[What the task requires]: Could you repeat exactly the lines below, from the line containing "You are a computer-use" through the last one, both included, while leaving out any pictures?

[Data to examine]:
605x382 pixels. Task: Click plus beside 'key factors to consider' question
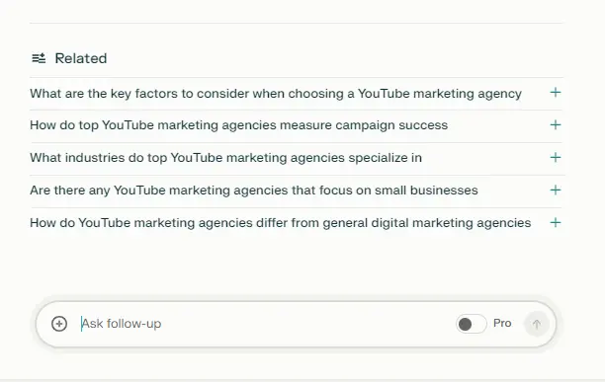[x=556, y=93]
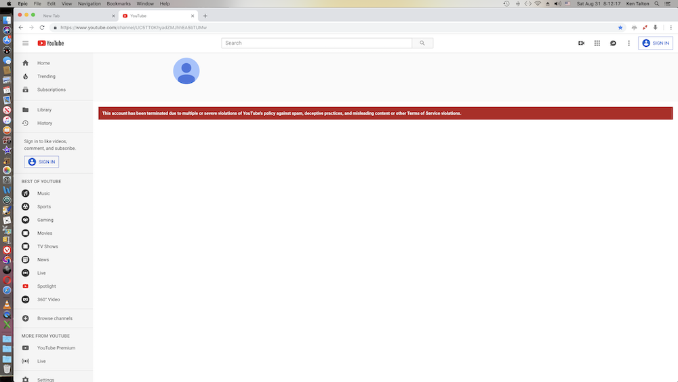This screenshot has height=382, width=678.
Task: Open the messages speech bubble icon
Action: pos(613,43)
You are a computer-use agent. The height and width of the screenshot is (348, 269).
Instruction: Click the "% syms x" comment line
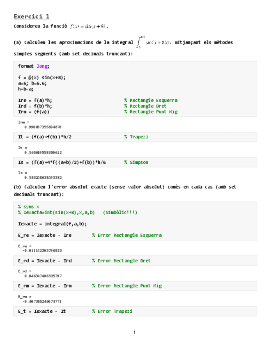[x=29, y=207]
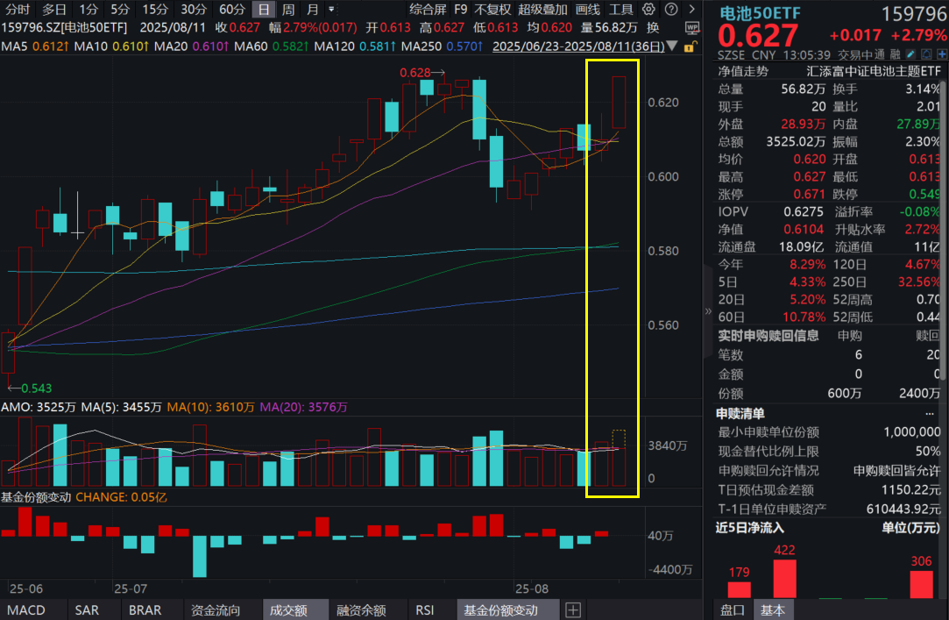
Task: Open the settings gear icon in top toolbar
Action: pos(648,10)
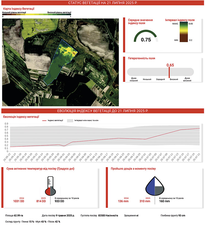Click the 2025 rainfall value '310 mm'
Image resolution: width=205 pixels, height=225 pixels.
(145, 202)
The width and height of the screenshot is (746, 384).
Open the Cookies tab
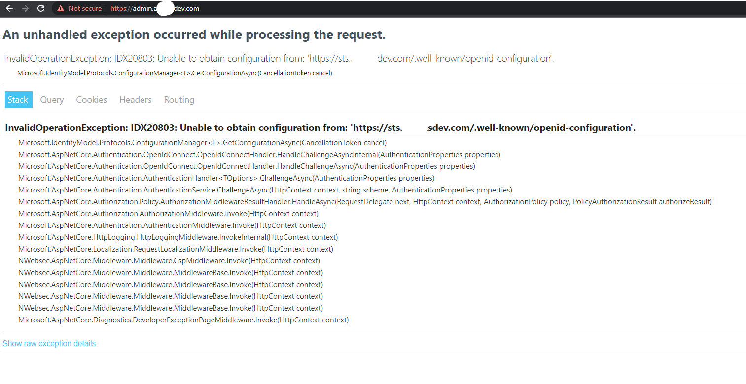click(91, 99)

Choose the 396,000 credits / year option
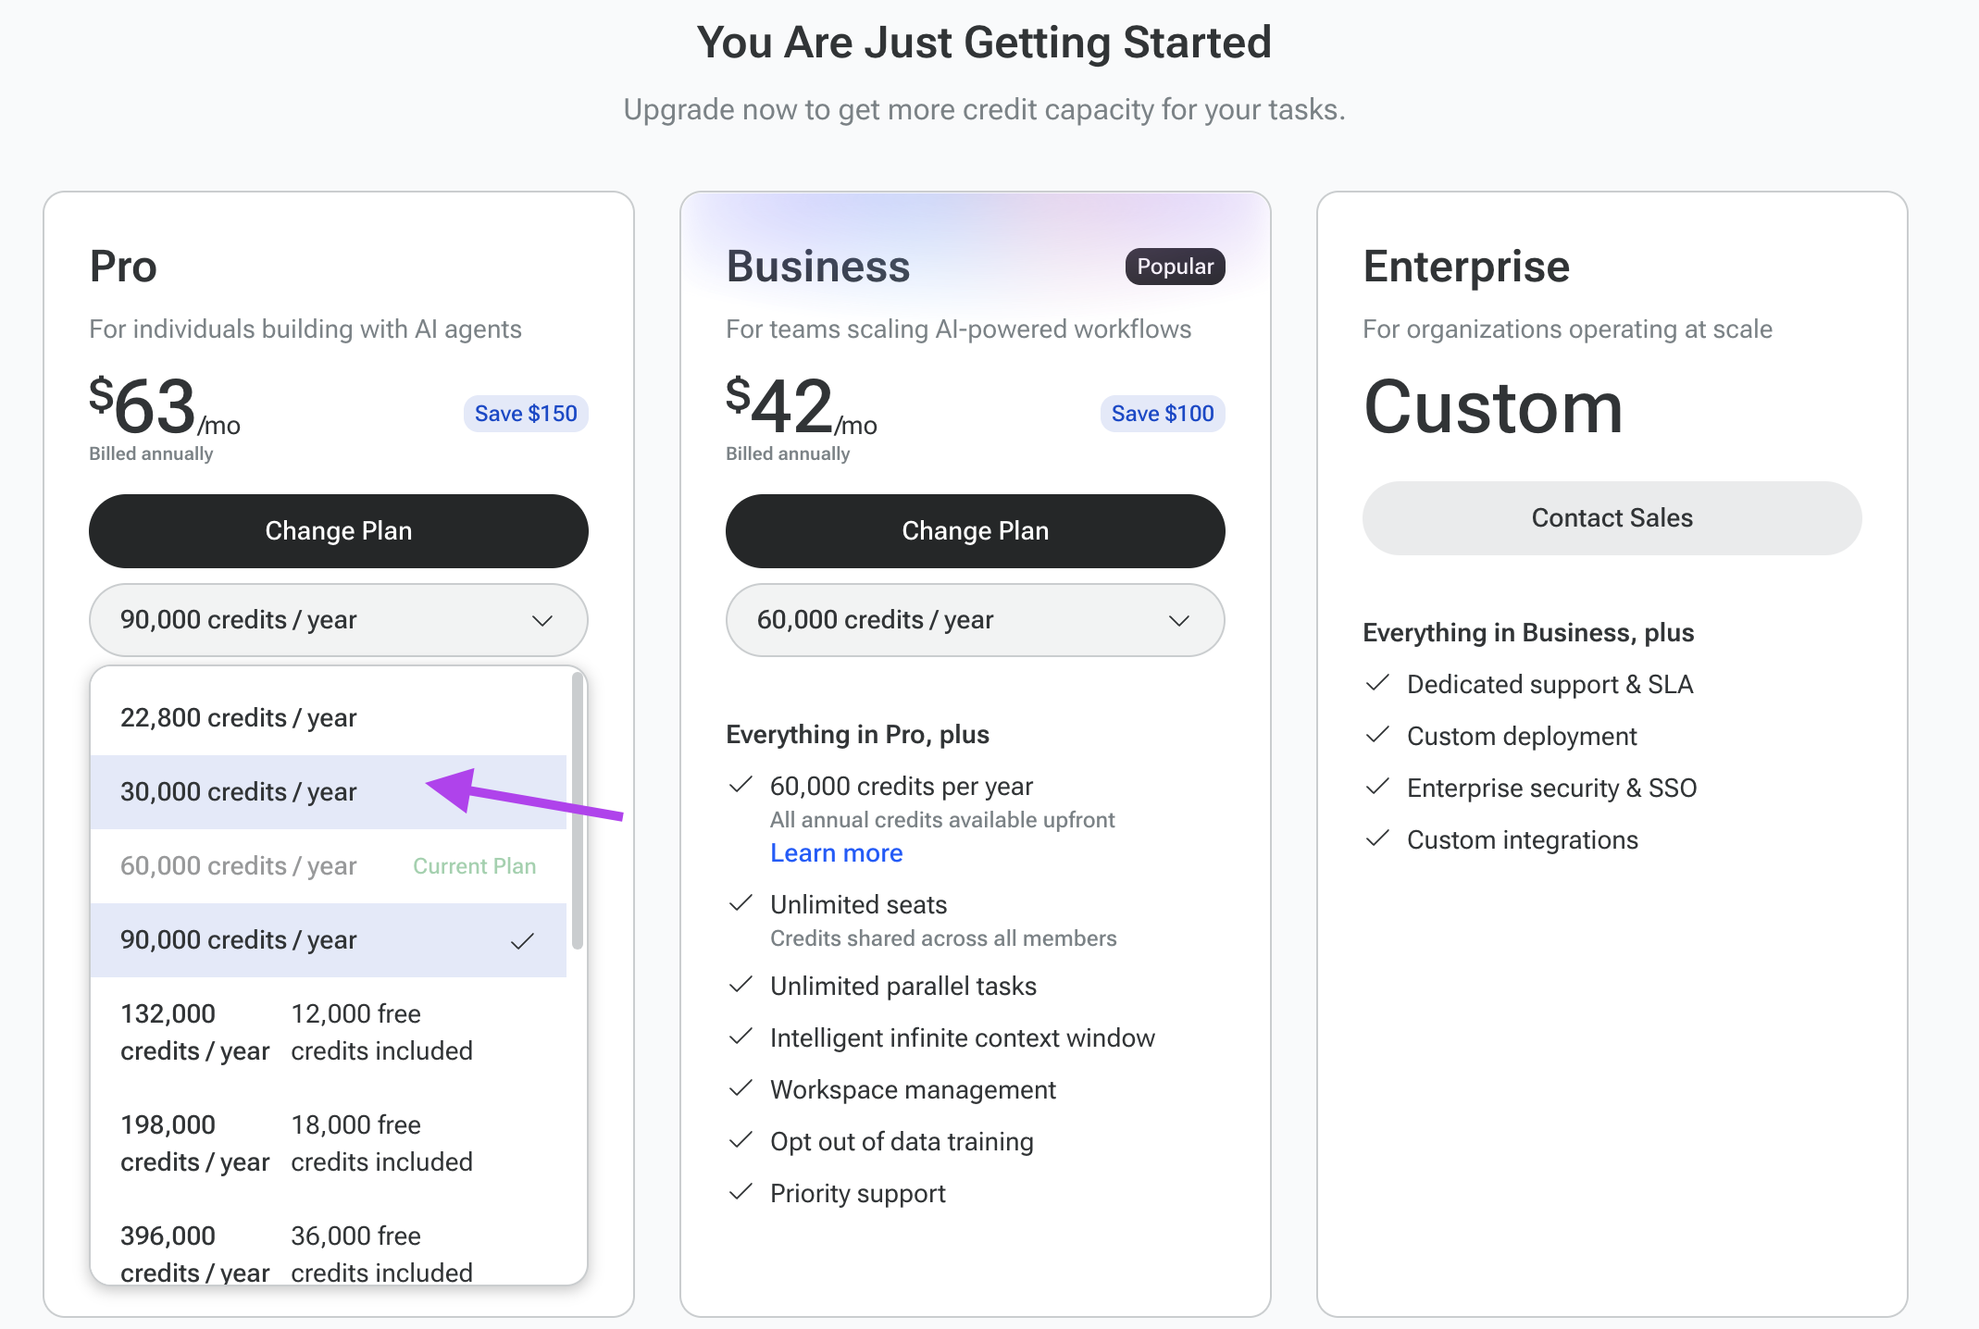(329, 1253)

[Exercise response]:
You are a computer-use agent. The height and width of the screenshot is (348, 269).
Instruction: Click the "% syms x" comment line
[x=29, y=207]
Task: Open the settings gear icon in top toolbar
Action: pos(648,10)
Click the 2025 rainfall value '310 mm'
Image resolution: width=205 pixels, height=225 pixels.
(145, 202)
The width and height of the screenshot is (746, 384).
Open the Cookies tab
click(91, 99)

Choose the 396,000 credits / year option
(329, 1253)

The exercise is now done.